Monday, September 23, 2024

INNOCENCE ISN’T ENOUGH

by Matthew King


Congresswoman Cori Bush delivered a speech on the House floor urging Missouri Governor Mike Parson to halt the execution of Marcellus Williams (above)… set to die by injection for the 1998 stabbing death of Felicia Gayle… “Taking the life of Marcellus Williams would be an unequivocal statement that when a white woman is killed, a Black man must die. And any Black man will do,” NAACP President Derrick Johnson wrote. —KMOV, September 20, 2024


The innocent have got off far too long.
We’ll make them pay for what they haven’t done.
The stakes are life and death, not right and wrong.
Are you surprised? We’ve said it all along,
this slogan on which we have always run:
the innocent have got off far too long.
A war is on! Which side do you belong
to?

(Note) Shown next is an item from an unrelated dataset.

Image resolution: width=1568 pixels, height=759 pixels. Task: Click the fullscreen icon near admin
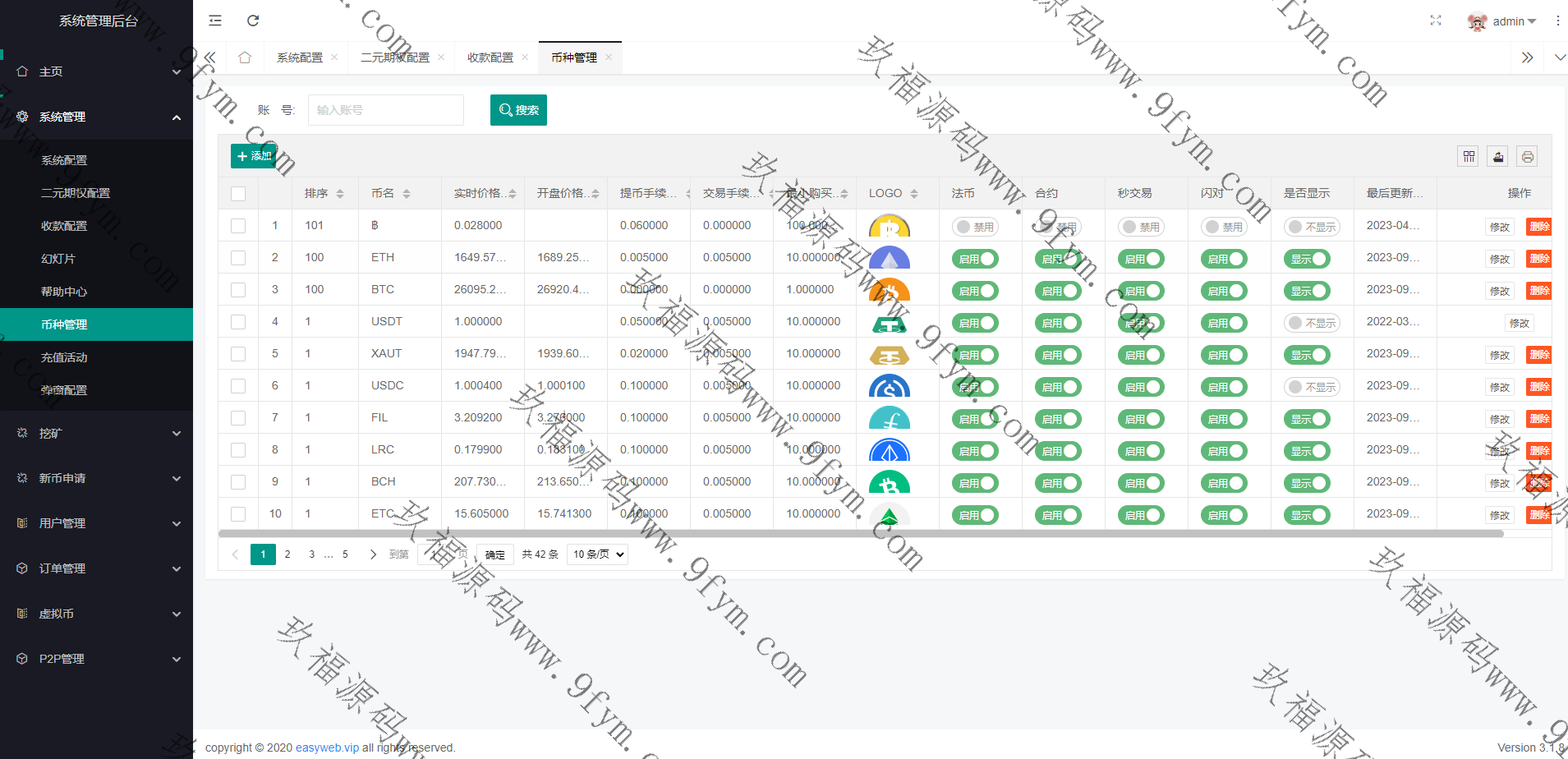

If it’s ours, then shun all whom we shun:
the stakes are life and death, not right and wrong.
Or do you see yourself among the throng
that’s gathered there to shout he’s not the one?
Mistakes? It’s life and death, not right and wrong.
The swans will have to sing another song.
They say we’ve gone too far? We’ve just begun.
The innocent have got off far too long.
Above all else the law must show it’s strong
and if you’re stunned we mean to more than stun
the innocent—they’ve got off far too long.
The stakes are life and death, not right and wrong.


Author's noteMarcellus Williams, at the time of writing, is scheduled to be executed by the state of Missouri on Tuesday, September 24, for a crime of which he is now clearly not guilty beyond a reasonable doubt, but of which his actual guilt or innocence may be beside the point under US law. St. Louis prosecutors have been trying to get his conviction overturned. But as a lawyer for the state of Arizona argued before the US Supreme Court in 2021, in a case which may be decisive for Marcellus Williams's, "innocence isn't enough.”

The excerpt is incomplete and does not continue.